• _TRY IT_: Your answer should hold all lines of the entries that include the word "will".

[Records excerpted from a collection]
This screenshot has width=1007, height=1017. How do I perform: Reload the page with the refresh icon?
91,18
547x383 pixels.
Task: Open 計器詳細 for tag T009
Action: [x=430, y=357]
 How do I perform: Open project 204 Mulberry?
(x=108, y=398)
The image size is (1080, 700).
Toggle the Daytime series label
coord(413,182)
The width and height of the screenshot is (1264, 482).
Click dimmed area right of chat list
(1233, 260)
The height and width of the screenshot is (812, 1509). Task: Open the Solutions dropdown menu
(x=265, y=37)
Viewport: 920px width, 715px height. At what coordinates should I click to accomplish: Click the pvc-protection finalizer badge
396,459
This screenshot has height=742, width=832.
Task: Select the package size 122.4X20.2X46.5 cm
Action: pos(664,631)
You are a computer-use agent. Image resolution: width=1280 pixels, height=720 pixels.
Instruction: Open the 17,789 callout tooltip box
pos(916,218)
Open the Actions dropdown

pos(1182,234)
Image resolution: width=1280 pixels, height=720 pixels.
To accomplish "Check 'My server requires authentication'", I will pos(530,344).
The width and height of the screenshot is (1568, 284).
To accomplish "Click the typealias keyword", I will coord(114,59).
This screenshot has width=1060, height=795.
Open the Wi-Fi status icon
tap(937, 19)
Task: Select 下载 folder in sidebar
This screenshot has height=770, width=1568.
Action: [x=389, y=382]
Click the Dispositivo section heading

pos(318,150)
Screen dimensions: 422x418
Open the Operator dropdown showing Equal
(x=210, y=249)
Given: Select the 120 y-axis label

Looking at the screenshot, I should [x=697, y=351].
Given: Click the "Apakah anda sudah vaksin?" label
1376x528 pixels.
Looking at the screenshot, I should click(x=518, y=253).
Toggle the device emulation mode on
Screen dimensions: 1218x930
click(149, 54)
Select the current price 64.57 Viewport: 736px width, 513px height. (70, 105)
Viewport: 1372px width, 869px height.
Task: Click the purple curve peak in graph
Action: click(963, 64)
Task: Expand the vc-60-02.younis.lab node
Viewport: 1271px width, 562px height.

• _TASK RESPONSE_:
To accomplish "Check 'My server requires authentication'", I will pos(530,344).
To accomplish "Click the typealias keyword", I will coord(114,59).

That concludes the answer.